Be honest, let them know how you feel, and explain to them what you hope will happen once you get started.
Please know, that having a conversation with your spouse and family, will not be what gets them on board. What it will do is let them know why you are going to start turning their lives upside down. Give them a bit of a heads up what is coming their way, and they might just be a bit more accepting when things do look worse…because they will.
D/M PRO TIP: Remember, when you first start decluttering things will always look worse before they start to look better. To help, what you need is a plan. A plan of attack that you can follow along to and work your way around your home room by room in a more systemized way. This will help to keep your home from looking like it was hit by a tornado while you are trying to clean things out.
Tip #4. The rest of the home was fair game.
Once my family had a space that was safe and out of my reach, they completely relaxed and allowed me to go crazy in the rest of the house. I was able to work my way through the kitchen, the family room, the office, even our bedroom. I did it at my own pace, I worked on things at my own speed, I set my own rules, and I celebrated my own victories.
Tip #5. Start out slowly.
Pick one room or one space in your home to work on, I suggest the nightstand next to your bed. That is not only a simple spot to focus on first, but it will also be an area that you will benefit from most.
Once you have that little success and major win under your belt, you can focus on a larger area like your bedroom.
If you find boxes or piles of his things set them off to the side. When you are able, ask him to relocate those items to “his” area so he can work through those things on his own time. Remember slow and steady is not only the best approach for you but for your spouse as well.
Positive Results you can Hope to See
As I worked my way through the home a funny thing happened. My family started to notice.
They slowly began to see the beauty of an uncluttered room. How easy it was to find things for both them and myself. And how quickly it took to pick up a room at the end of a day.
They started to notice that my once short fuse was now much longer. I no longer got frustrated by the state of a room. I no longer got annoyed because I couldn’t find what I was looking for. I no longer jumped on one foot howling in pain after trampling on a random piece of something sharp and pointy.
Then, something even more magical happened.
My family started to declutter too. My husband actually started to go through some of his collections and pare down on the vast amount that he had. Some got relocated out to the barn, other items got relocated to the garage. And before I knew it the rec room that used to give me the heebie-jeebies was now a room I actually wanted to hang out in.
Then, even more mind-blowing, my kids actually started picking up the rooms. Now don’t get me wrong, they didn’t turn into Martha Stewart overnight! What did happen however was the floor became noticeable, something I hadn’t seen for years.
It is still amazing to me how much my example change their entire viewpoint. And maybe that is the biggest tip of all.
Lead by example.
Help your family to see the results of your hard work and the positive changes that take place in your entire mentality.
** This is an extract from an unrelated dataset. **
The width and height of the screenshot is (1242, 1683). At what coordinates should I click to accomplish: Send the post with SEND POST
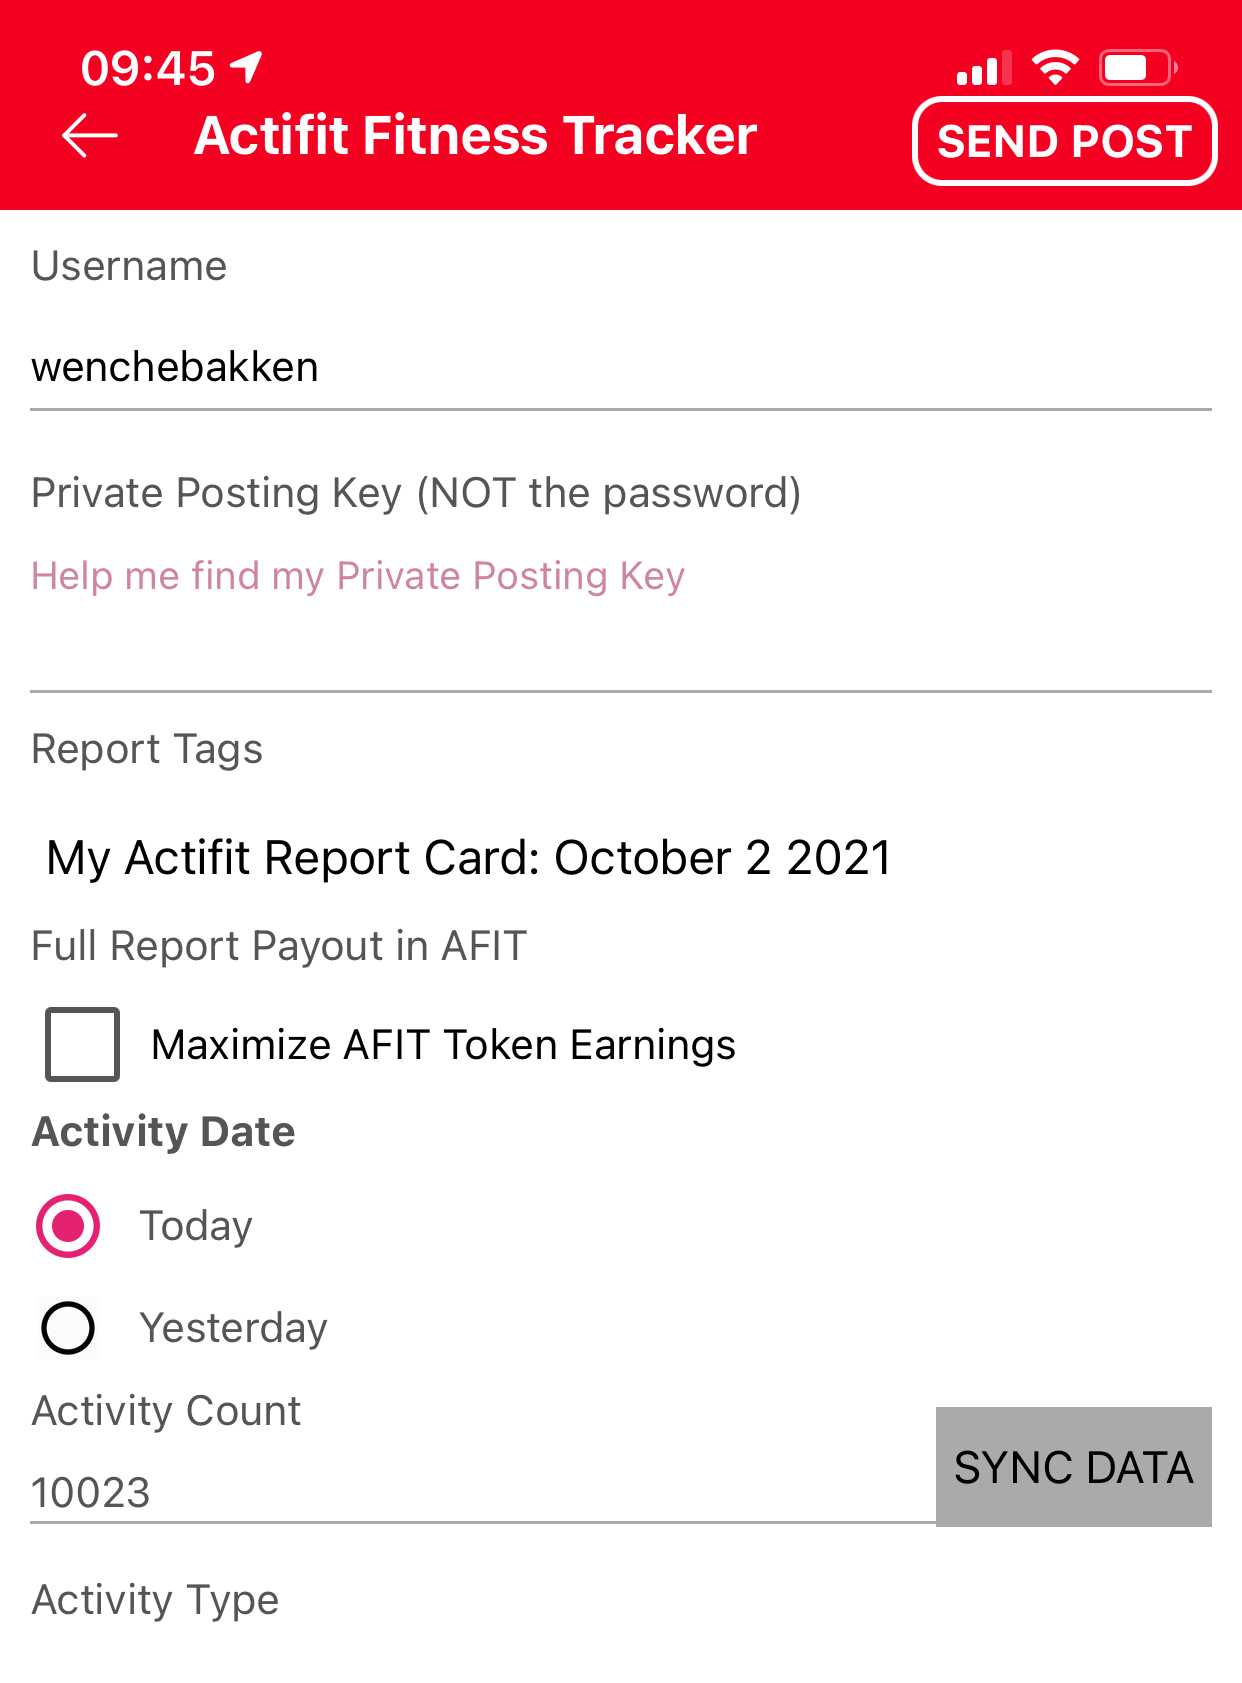coord(1065,141)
When you can show them the benefits of living with less, even if it is only in one room, that might be all the proof they need. And, get ready for what happens next. Your family taking the reigns and cleaning out a bit of their own clutter and stuff.
It’s true, they may not become your partner in crime ready to clean out the entire home from top to bottom, but they may be more willing to keep things put away and off the floor for good. And that right there might be a victory worth fighting for.
Lead by positive example and let your family work their way over to your side in their own time.